La formación integral de estudiantes y profesores que
participan de sus procesos educativos como personas dignas, como profesionales
competentes y probos, y como ciudadanos con sentido de país, capaces de
contribuir con su desarrollo integral en su dimensiones económica, social,
político-democrática, cultural, educativa, territorial e internacional, es
decir, con la construcción de una sociedad democrática basada en los valores de
justicia social, libertad, solidaridad y reconocimiento de las diferencias
culturales e ideo-políticas, indispensables a la convivencia democrática, con la
creación y sostenimiento de un Estado social de Derechos y de Justicia, con los
procesos de cooperación internacional y con la integración latinoamericana y
caribeña.
La generación de conocimientos en campos científicos, tecnológicos, sociales y humanísticos y del arte, conjugando los aportes al enriquecimiento de dichos campos desde nuevas perspectivas epistemológicas, la creación de bienes culturales y simbólicos consustanciales al fortalecimiento de la ciudadanía y de la democracia participativa y del esclarecimiento y soluciones de problemas nacionales y regionales.

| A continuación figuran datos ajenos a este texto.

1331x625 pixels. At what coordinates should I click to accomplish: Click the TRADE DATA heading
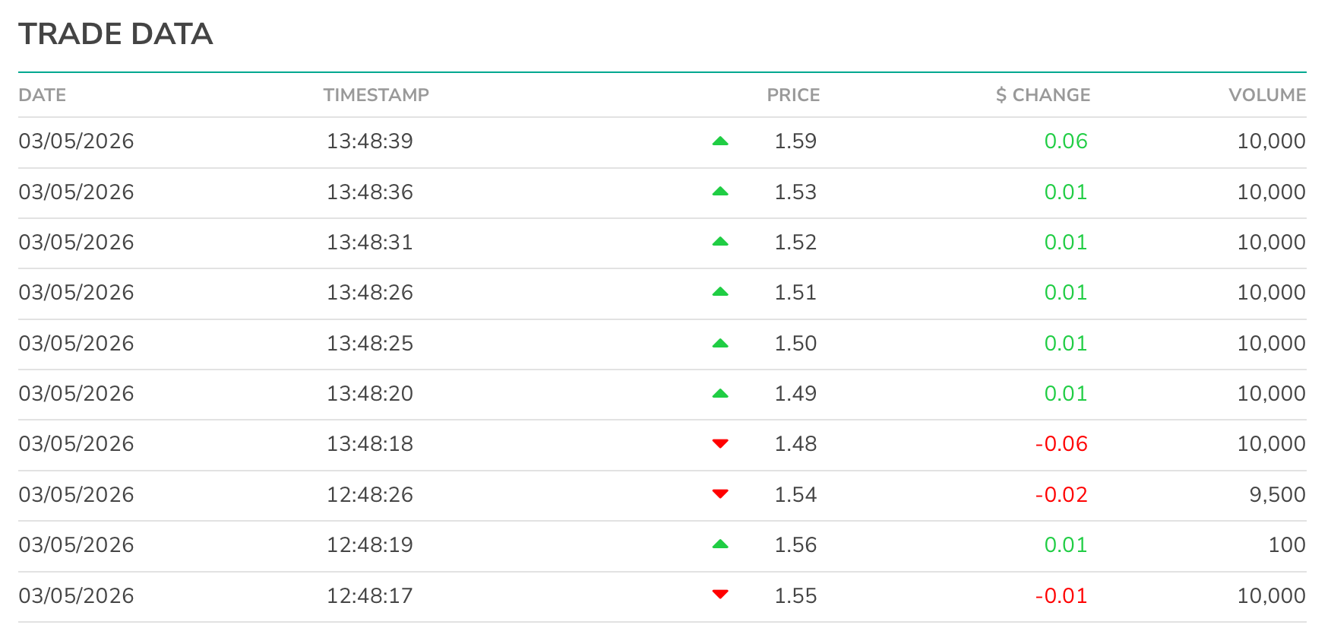[x=115, y=34]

La proyección vinculada al desarrollo socioeconómico, ambiental, cultural y educativo de las comunidades de su entorno, de la región y del país, contribuir en las nuevas prácticas económicas, sociales, políticas, culturales, educativas y comunicacionales que el país requiere, para lograr el ejercicio pleno de su soberanía y promover la participación de organizaciones comunitarias y organismos gubernamentales y no gubernamentales en la formulación y ejecución de proyectos orientados a tal fin.
La revitalización, en perspectiva histórica, del pensamiento integracionista latinoamericano, como eje fundamental de las vías de cooperación nacional e internacional en los ámbitos de formación y de generación de conocimientos y su socialización.